I have followed the so-called Christian Right since the early 1990's and have long argued that far right Christians pose a clear and present danger to America's democracy.  Some experts have noted that when fascism comes to America, it will be wrapped in an American flag and carrying a cross.  Frighteningly, we saw an attempted Christofascist insurrection on January 6, 2021, white Christian nationalists - the majority of whom are racists - stormed the U.S. Capitol seeking to overthrow the 2020 election.  While the FBI and other authorities are rightly looking a white supremacy groups involved in the assault, too many are failing to look at the Christofascist leadership that preaches the mindset that motivated many, if not a majority, of the insurgents.  Some of this leadership, such as Tony Perkins of Family Research Council,  has a documented ties to white nationalist organization and others come from denominations that have long sought to make their perverted version of the Bible, not the U.S. Constitution, the guiding force in America's government.  A lengthy column in the New York Times looks at this dangerous, anti-democracy movement which I believe will only become more extreme and militant.   It is past time that deference to these people driven by a fear of being described as "anti-religion" cease. Here are column highlights:

It’s impossible to understand the Jan. 6 assault on the Capitol without addressing the movement that has come to be known as Christian nationalism.

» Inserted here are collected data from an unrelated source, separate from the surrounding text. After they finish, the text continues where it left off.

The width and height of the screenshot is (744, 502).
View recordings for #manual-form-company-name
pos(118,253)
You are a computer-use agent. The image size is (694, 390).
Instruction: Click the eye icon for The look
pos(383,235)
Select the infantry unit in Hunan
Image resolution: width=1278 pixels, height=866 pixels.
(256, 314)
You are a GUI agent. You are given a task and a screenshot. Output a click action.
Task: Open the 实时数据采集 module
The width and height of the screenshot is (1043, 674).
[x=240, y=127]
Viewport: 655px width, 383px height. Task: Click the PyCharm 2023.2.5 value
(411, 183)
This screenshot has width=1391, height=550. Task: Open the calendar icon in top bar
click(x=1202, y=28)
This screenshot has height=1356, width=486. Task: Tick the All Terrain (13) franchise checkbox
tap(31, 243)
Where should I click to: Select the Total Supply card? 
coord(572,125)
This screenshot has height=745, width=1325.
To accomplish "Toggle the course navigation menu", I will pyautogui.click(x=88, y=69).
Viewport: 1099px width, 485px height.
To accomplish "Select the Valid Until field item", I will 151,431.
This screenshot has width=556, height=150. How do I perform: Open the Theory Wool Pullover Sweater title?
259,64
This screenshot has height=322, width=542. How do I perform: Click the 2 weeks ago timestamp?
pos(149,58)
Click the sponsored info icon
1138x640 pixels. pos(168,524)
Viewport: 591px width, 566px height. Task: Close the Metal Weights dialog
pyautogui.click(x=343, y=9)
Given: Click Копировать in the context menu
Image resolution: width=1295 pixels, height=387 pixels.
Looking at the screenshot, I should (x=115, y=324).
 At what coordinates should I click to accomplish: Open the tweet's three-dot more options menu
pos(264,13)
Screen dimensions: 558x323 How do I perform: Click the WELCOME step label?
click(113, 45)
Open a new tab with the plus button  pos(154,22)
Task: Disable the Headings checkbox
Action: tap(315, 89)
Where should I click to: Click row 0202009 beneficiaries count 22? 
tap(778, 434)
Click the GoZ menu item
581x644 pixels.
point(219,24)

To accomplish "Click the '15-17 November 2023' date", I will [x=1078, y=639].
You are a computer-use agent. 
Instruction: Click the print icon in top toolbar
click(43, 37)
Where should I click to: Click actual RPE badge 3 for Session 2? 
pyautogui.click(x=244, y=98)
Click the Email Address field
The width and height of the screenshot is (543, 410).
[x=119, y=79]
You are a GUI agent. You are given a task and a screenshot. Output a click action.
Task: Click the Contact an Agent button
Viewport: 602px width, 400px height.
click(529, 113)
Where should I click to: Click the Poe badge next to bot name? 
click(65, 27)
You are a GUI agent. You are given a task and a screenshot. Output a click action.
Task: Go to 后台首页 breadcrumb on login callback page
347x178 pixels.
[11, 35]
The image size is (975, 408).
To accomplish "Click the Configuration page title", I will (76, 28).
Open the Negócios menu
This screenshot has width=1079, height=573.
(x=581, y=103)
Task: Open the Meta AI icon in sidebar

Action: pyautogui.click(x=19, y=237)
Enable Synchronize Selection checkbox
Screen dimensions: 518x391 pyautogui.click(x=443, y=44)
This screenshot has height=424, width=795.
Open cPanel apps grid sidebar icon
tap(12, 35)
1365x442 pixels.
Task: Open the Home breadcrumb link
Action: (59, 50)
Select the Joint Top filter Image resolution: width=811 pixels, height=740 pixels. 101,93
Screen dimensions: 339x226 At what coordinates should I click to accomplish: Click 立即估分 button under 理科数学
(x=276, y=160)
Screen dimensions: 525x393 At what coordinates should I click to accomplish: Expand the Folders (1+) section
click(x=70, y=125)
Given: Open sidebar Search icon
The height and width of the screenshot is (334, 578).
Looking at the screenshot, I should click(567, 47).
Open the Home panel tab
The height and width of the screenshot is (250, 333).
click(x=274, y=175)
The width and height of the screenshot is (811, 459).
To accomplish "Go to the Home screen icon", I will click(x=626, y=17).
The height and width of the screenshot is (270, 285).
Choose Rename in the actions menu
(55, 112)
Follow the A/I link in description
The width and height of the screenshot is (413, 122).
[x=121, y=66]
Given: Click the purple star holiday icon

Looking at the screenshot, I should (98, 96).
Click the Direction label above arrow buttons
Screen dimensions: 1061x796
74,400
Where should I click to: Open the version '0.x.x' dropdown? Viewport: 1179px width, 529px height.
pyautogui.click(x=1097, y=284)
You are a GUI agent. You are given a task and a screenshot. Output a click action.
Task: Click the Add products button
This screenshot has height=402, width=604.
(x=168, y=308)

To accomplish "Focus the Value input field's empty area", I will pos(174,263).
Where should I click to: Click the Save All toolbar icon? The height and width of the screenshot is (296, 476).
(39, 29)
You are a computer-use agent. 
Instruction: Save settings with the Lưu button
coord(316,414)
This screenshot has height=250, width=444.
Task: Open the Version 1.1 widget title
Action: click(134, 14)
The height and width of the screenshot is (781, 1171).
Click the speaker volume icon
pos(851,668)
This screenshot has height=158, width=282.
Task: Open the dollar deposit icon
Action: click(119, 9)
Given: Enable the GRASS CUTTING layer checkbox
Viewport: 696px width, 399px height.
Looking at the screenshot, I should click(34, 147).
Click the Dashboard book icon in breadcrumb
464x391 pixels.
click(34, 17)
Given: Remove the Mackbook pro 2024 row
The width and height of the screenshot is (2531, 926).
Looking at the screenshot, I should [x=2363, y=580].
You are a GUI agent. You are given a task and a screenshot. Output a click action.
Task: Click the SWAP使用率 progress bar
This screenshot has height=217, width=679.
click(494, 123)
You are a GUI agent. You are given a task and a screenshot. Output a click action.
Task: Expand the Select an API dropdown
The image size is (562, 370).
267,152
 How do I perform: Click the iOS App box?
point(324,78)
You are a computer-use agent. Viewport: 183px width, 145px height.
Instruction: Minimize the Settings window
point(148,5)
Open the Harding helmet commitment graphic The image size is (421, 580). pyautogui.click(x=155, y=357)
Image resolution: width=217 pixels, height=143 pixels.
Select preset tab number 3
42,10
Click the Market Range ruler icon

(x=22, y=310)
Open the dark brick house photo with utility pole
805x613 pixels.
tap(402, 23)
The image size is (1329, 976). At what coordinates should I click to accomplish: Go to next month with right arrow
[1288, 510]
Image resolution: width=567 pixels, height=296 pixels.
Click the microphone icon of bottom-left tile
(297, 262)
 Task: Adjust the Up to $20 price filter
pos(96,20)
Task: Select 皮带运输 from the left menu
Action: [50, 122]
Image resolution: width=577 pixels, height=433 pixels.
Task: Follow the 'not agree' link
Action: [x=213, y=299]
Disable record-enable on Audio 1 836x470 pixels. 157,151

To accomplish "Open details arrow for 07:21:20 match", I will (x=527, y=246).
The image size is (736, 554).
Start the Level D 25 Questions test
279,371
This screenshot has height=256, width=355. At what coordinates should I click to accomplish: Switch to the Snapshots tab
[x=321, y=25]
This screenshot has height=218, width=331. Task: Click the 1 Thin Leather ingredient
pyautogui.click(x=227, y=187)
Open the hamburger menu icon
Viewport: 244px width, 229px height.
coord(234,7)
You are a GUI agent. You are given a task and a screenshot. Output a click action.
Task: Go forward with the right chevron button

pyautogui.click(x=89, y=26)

Andrew L. Whitehead and Samuel L. Perry, professors of sociology at Indiana University-Purdue University Indianapolis and the University of Oklahoma, describe Christian Nationalism in their book “Taking America Back for God”:

It includes assumptions of nativism, white supremacy, patriarchy and heteronormativity, along with divine sanction for authoritarian control and militarism. It is as ethnic and political as it is religious. Understood in this light, Christian nationalism contends that America has been and should always be distinctively ‘Christian’ from top to bottom — in its self-identity, interpretations of its own history, sacred symbols, cherished values and public policies — and it aims to keep it this way.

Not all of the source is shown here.